What is required: Omit all pictures, and print word for word only the lines from the one containing "Task: Click the Input Parameters heading text" through the end of the data.

Dataset extract:
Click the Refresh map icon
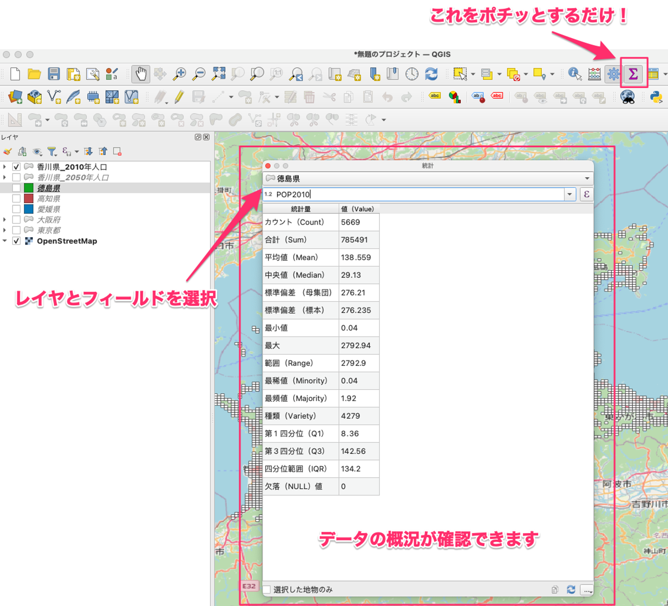This screenshot has width=668, height=606. 431,74
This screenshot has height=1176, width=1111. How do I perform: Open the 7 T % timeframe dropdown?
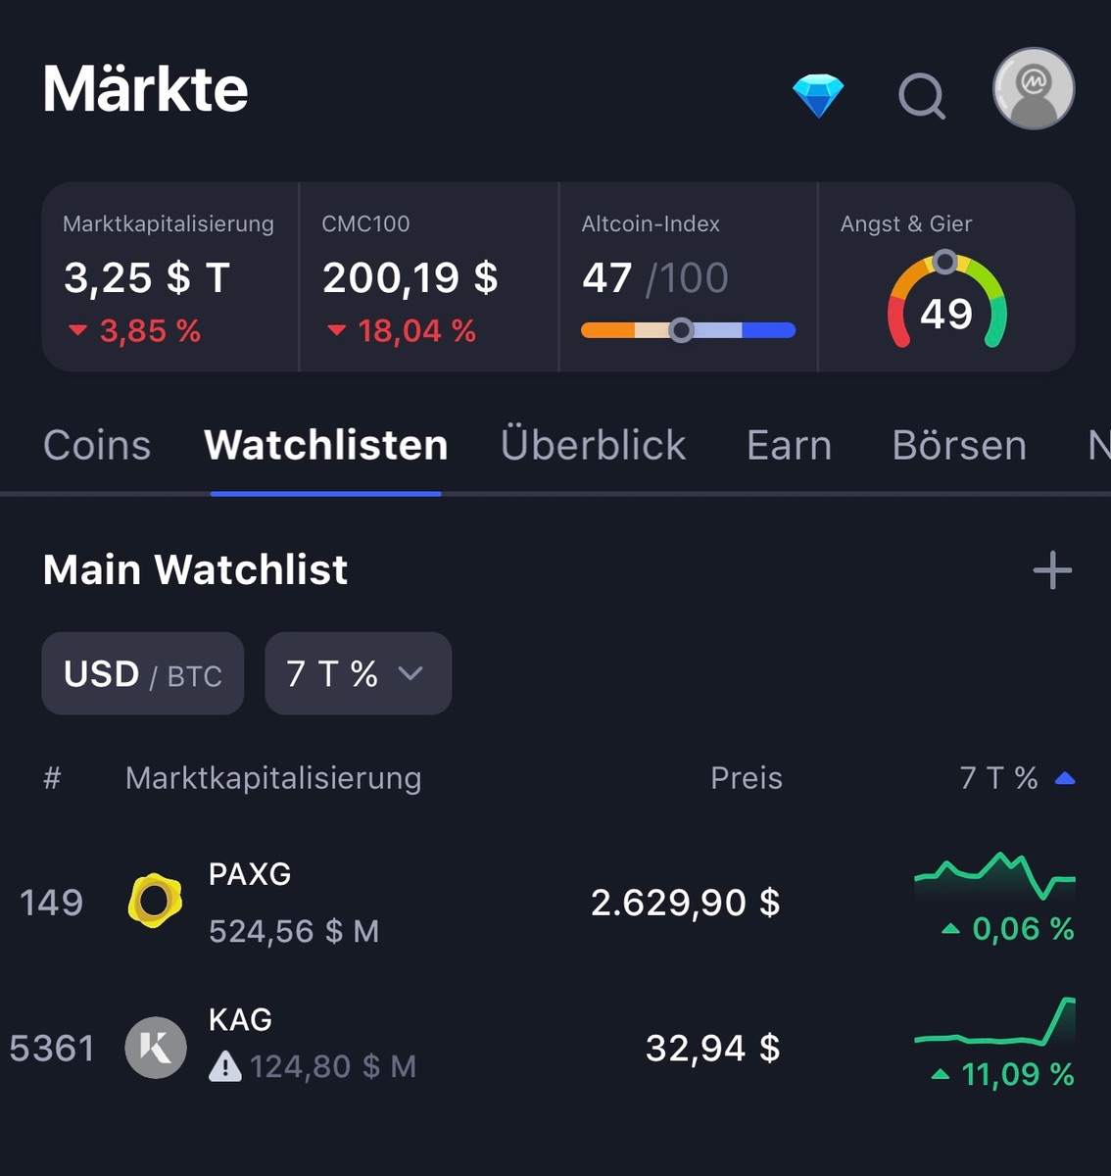[358, 673]
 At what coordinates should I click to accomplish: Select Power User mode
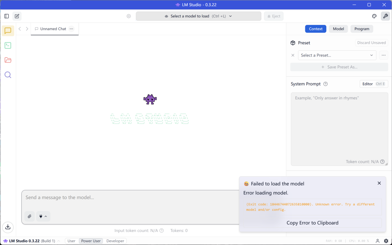click(91, 241)
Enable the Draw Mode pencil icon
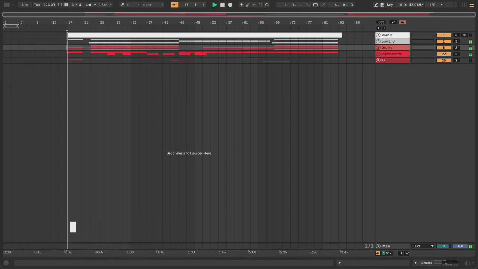The image size is (478, 269). [376, 5]
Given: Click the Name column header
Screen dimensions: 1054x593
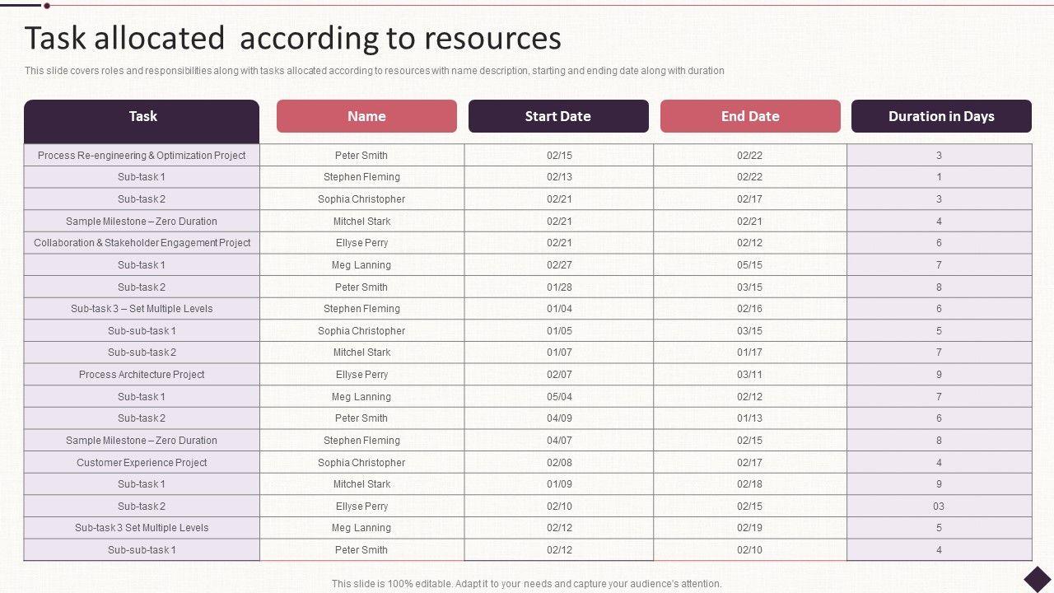Looking at the screenshot, I should (366, 117).
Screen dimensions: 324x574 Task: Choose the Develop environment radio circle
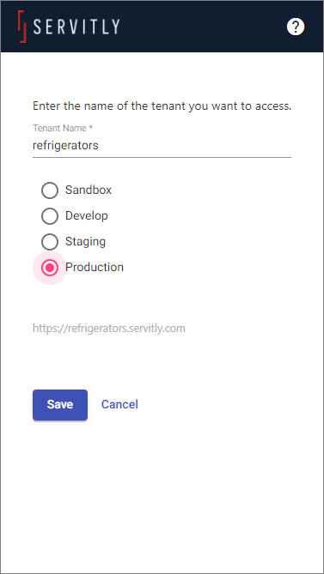click(x=50, y=216)
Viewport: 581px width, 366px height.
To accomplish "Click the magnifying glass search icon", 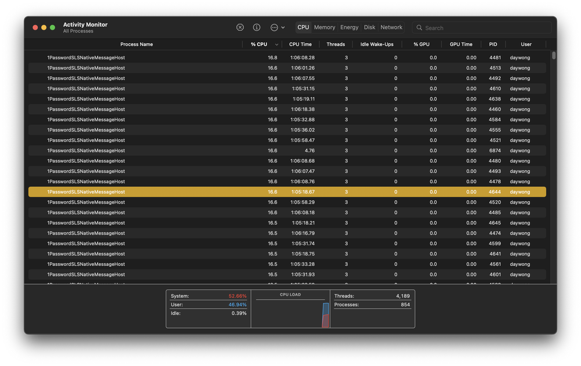I will pos(419,28).
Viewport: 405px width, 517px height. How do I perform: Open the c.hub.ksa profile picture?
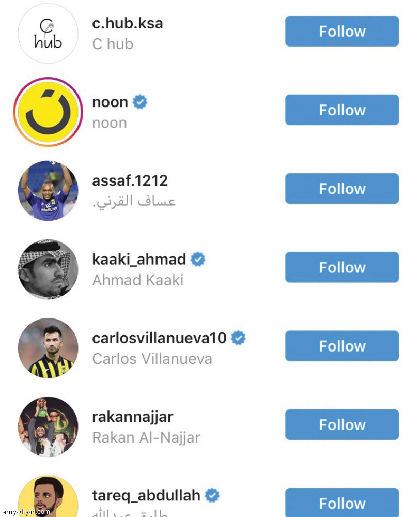click(48, 34)
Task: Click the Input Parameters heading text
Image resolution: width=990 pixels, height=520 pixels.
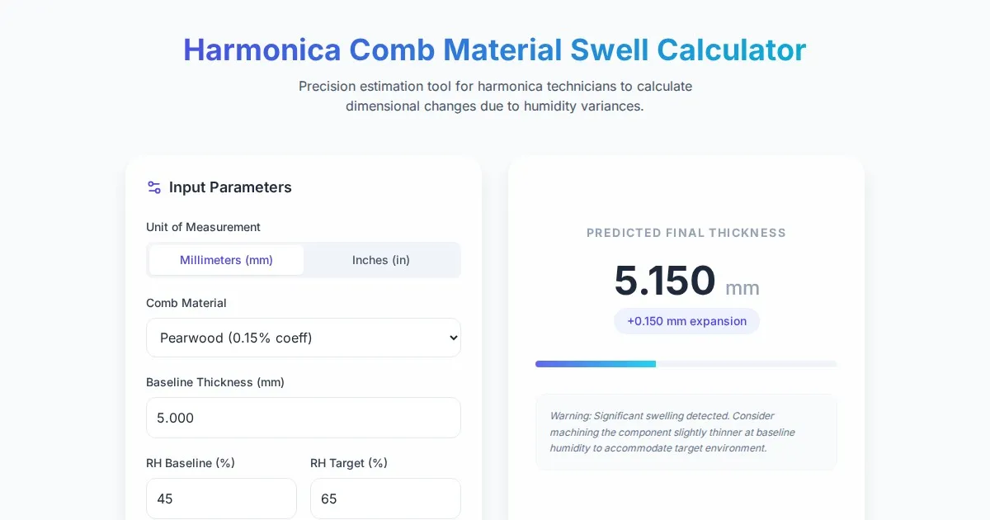Action: 230,187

Response area:
Task: Click the Input Parameters heading text
Image resolution: width=990 pixels, height=520 pixels.
Action: 230,187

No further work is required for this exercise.